◆ **Excerto do texto**:
□ □ □ □ □ □ □
Como é que se comunica às populações o perigo extremo de algo que nunca ninguém viveu antes?
Com as alterações climáticas, os fenómenos extremos estão a tornar-se mais intensos e frequentes causando impactos desastrosos às populações atingidas, como foi o caso recente na região de Valência.
Cada vez mais é fundamental comunicar eficazmente os avisos e alertas emitidos pelas autoridades competentes, de forma a que chegue antecipadamente a toda a população da região que será atingida.
Comunicação eficaz e atempada é importante para mitigar o efeito dos temporais
As grandes inundações são, infelizmente, inevitáveis. O que não é inevitável é a forma como estamos preparados, desde os sistemas de alerta precoce aos serviços de emergência.
A catástrofe que ocorreu no final de outubro em Valência, levou à morte, até agora, 219 pessoas e 93 desaparecidos, além dos danos causados em casas, carros e todo o tipo de infraestruturas.
Friederike Otto, climatologista e cofundadora da World Weather Attribution, que estuda o papel das alterações climáticas nos fenómenos meteorológicos extremos, analisando as inundações em Espanha revelou que a emergência climática tornou a precipitação extrema cerca de 12% mais intensa e duas vezes mais provável.
□ □ □ □ □ □ □
◆ **Instrução 1**: Cita o excerto sobre os avisos de fenómenos extremos desde "Friederike Otto, climatologista" até "vezes mais provável.", inclusive.
◆ **Instrução 2**:
Responde a estas perguntas com base no excerto sobre os avisos de fenómenos extremos:
(a) Quantas mortes causou até agora a catástrofe de Valência?
(b) De que organização é cofundadora Friederike Otto?
(c) Quanto mais intensa tornou a emergência climática a precipitação extrema nas inundações em Espanha?
Responde apenas com base no excerto sobre os avisos de fenómenos extremos.

◆ **Dados**:
□ □ □ □ □ □ □
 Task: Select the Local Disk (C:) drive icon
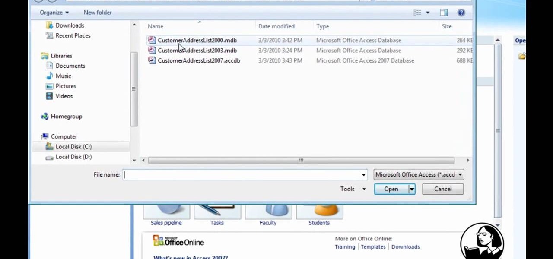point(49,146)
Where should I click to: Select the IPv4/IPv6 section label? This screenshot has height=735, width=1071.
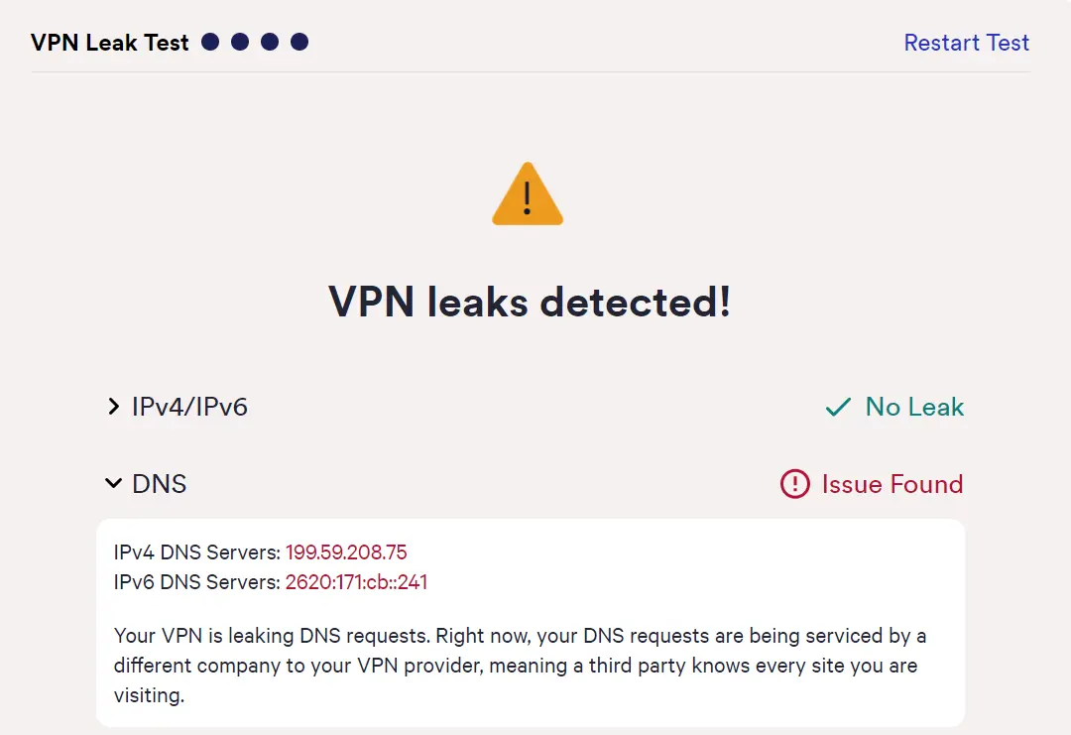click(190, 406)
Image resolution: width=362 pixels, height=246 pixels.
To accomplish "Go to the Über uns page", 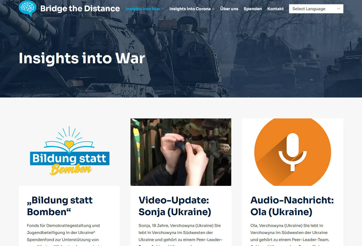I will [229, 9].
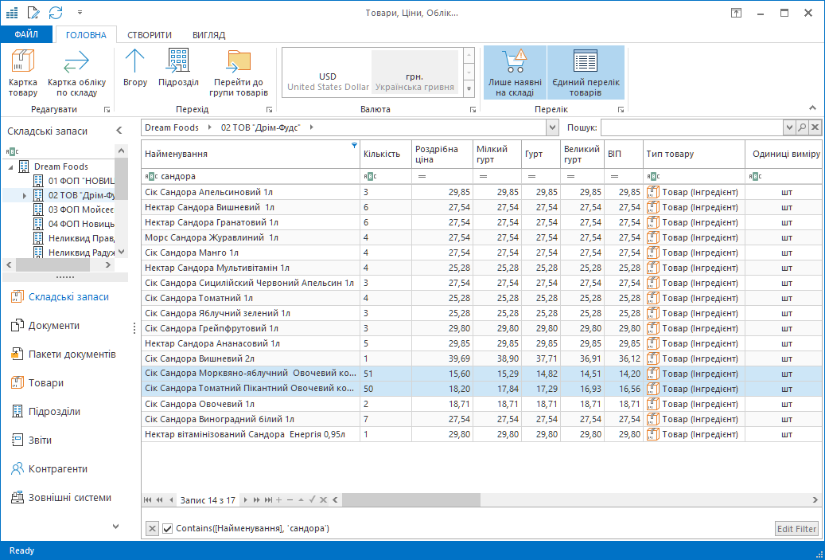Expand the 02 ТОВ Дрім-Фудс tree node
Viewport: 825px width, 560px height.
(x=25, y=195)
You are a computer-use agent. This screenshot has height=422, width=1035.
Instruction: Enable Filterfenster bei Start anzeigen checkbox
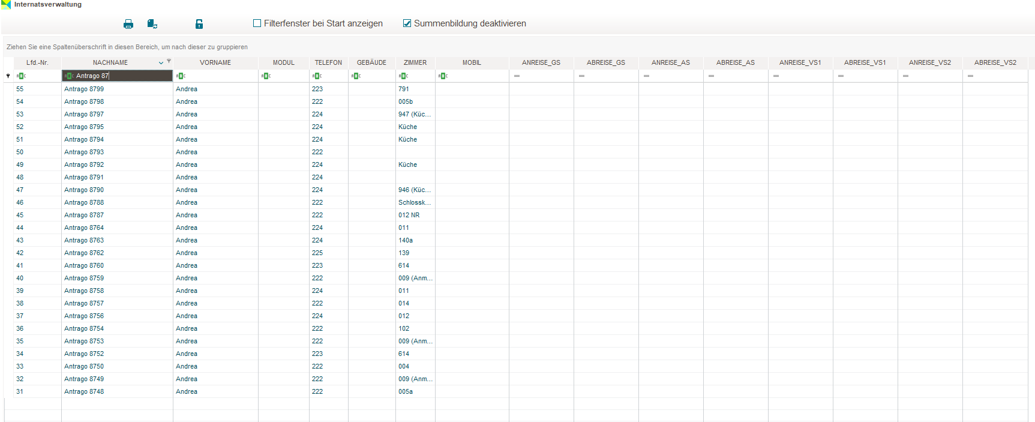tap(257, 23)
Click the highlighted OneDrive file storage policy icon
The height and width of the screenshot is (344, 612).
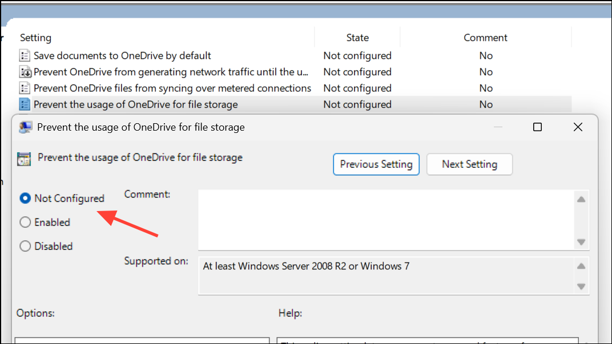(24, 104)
□ □ □ □ □ □ □
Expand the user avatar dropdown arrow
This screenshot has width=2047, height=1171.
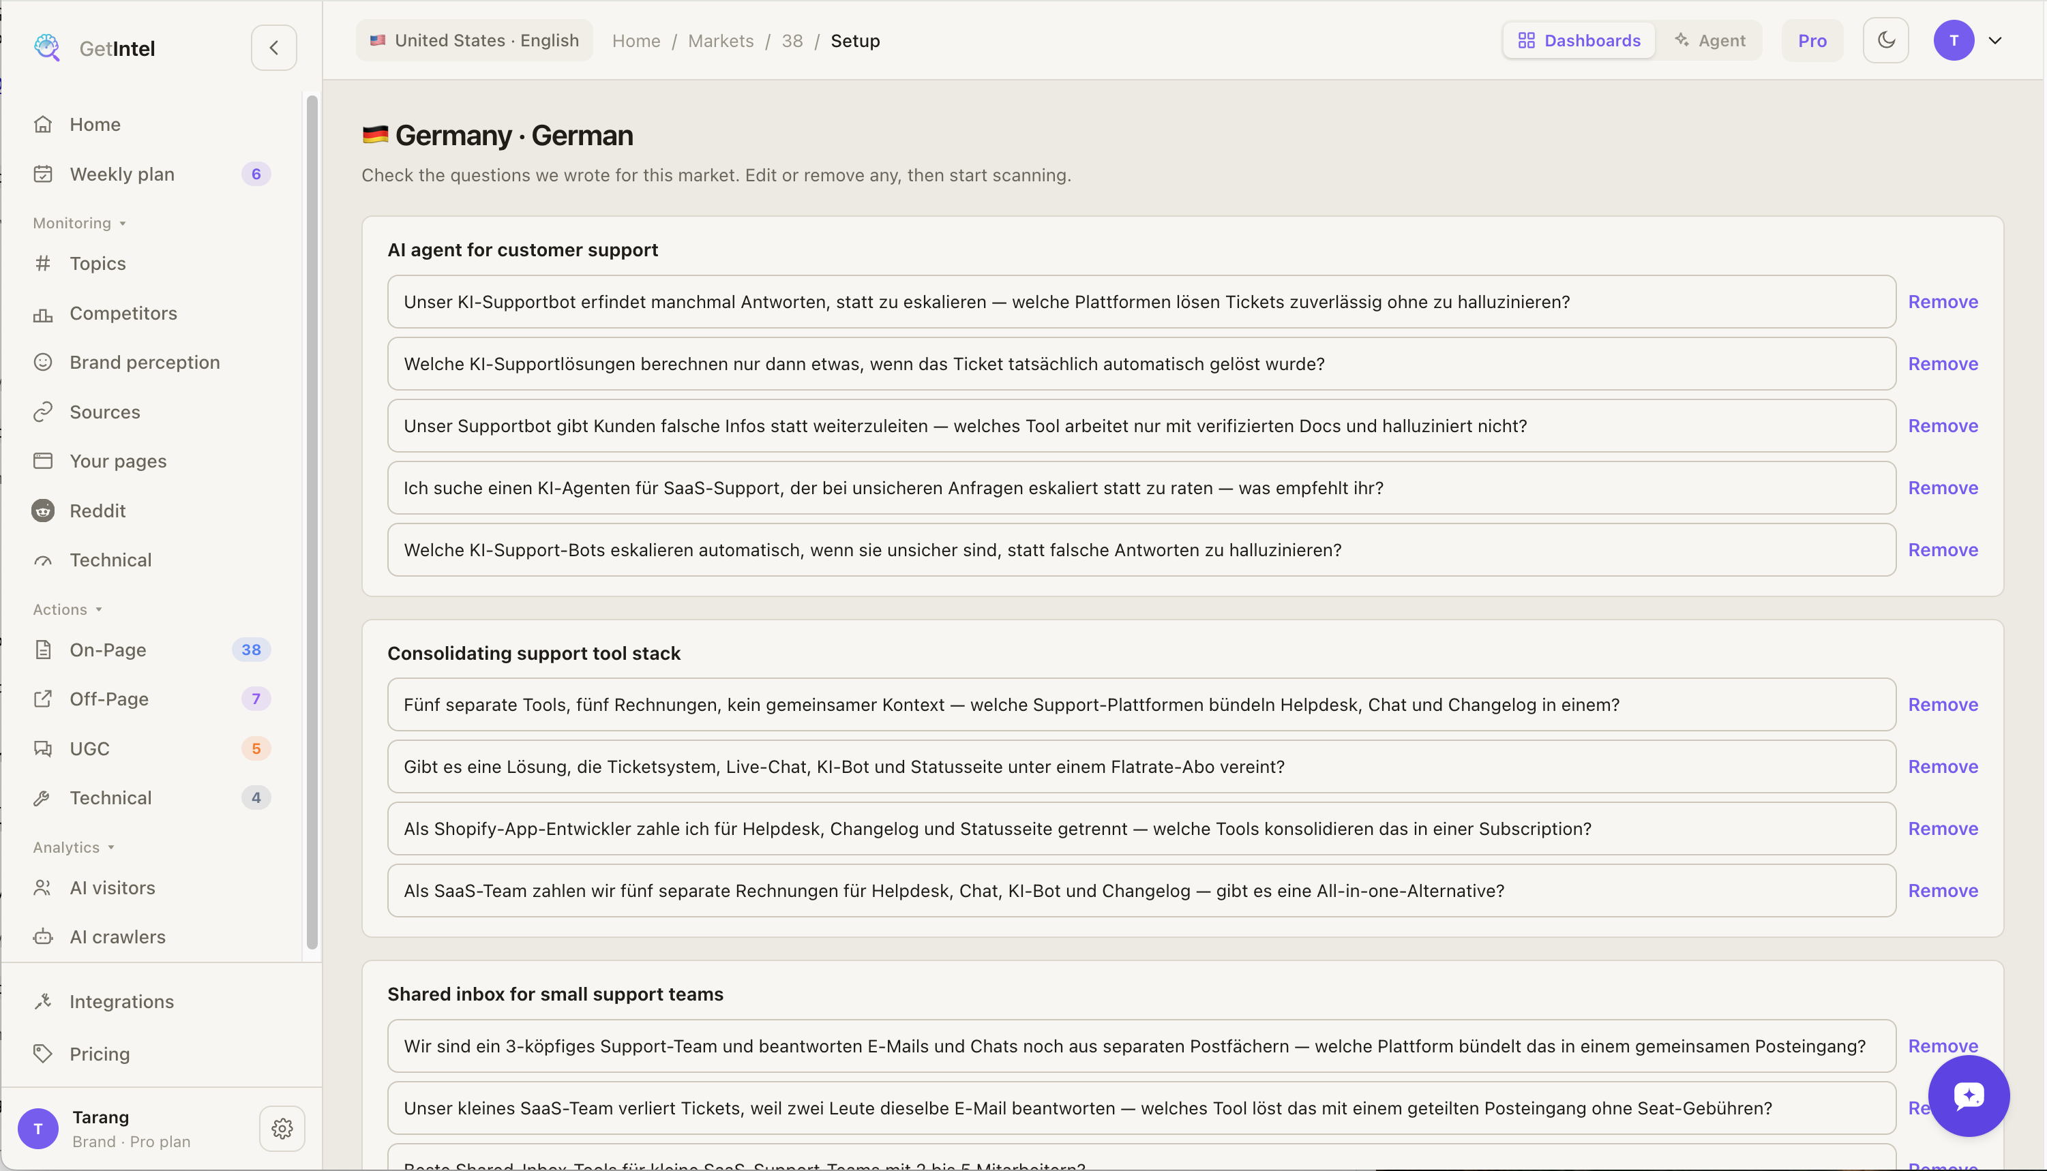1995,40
□ □ □ □ □ □ □
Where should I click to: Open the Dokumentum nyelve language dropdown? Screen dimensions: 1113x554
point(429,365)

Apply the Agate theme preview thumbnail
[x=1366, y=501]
□ □ □ □ □ □ □
◆ **Resposta completa 1**:
Friederike Otto, climatologista e cofundadora da World Weather Attribution, que estuda o papel das alterações climáticas nos fenómenos meteorológicos extremos, analisando as inundações em Espanha revelou que a emergência climática tornou a precipitação extrema cerca de 12% mais intensa e duas vezes mais provável.

◆ **Resposta completa 2**:
(a) 219 mortes, até agora.
(b) Da World Weather Attribution.
(c) Cerca de 12% mais intensa.